Teachers, who also have experienced remote learning as parents, give important insights into the asynchronous process about how to integrate remote and asynchronous learning into the school week. Jenny Pieratt does this in her April 2020 blog post on designing a flexible, asynchronous schedule. How will such flexible and asynchronous learning become integrated into the school week as part of in-school and homework learning?
3. More Meaningful and Inclusive Participation Strategies
The third and probably most challenging lesson learned in remote teaching has been how to engage all students online.
While student engagement was a primary goal in face-to-face teaching, educators had become accustomed to the status quo in their classrooms, with a small percentage of students engaging in the majority of classroom interactions. We used nonverbal cues, thumbs up, and other checks for understanding as a way to tell ourselves that everyone was actively engaged.

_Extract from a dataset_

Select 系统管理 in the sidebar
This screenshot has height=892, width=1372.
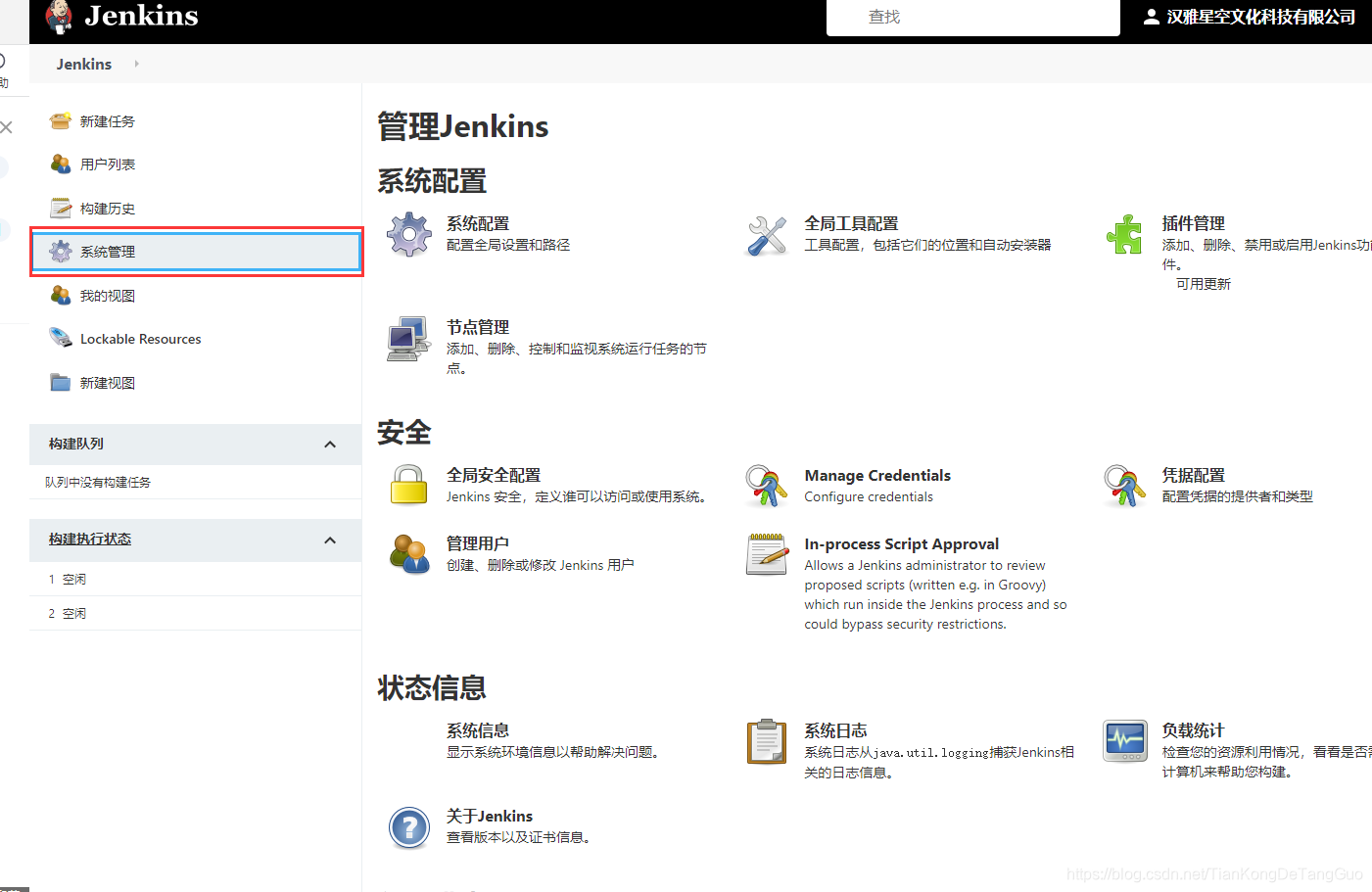[x=108, y=251]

When moving from our brick-and-mortar classrooms to virtual ones, we became acutely aware of how difficult it is to engage every student in active participation. In response, we created a plethora of participation strategies. A few examples include:
- Edutopia’s eight strategies
- The Seattle Department of Education and Early Learning’s six tips
- ISTE’s ideas for breakout rooms, interactive slides, and keeping it social
However, there are larger issues of when and how students participate, and who participates, virtual or not. What will be essential for all educators in the coming year is to consider the broad and complex set of ethical questions around students returning to the classroom while the pandemic continues to impact their lives.
Johns Hopkins University addressed the moral complexity of school reopenings in an important document: The Ethics of K-12 School Reopening: Identifying and Addressing the Values at Stake. It is a “must-read” for all educators.
When we think of students participating online or in a physical classroom, broader moral questions need to be raised about their well-being, liberty (issues of choice and privacy), and issues of justice and equity.
One of the major realizations from teaching and learning during the pandemic has been acknowledging the pervasive, extensive and long-term inequities in our educational systems from preschool through college. When students are seated at their desks, it is easy to ignore that being in the same classroom does not ensure that everyone has the same learning opportunities.
So, as we return to physical classroom spaces that once again mask these inequities, we need to become more ardent advocates for every student and constantly ask, “Does everyone have what they need to learn?” And more importantly, “What does everyone need in this time and place?”
Pandemic remote learning revealed how ineffective and immoral the status quo is; now we need to return to the classroom and challenge those injustices while at the same time stepping up to the task of helping every student recoup lost learning opportunities. One way to do this is by taking the lessons learned and making meaningful changes in our instructional practices through leveraging the most effective remote teaching strategies.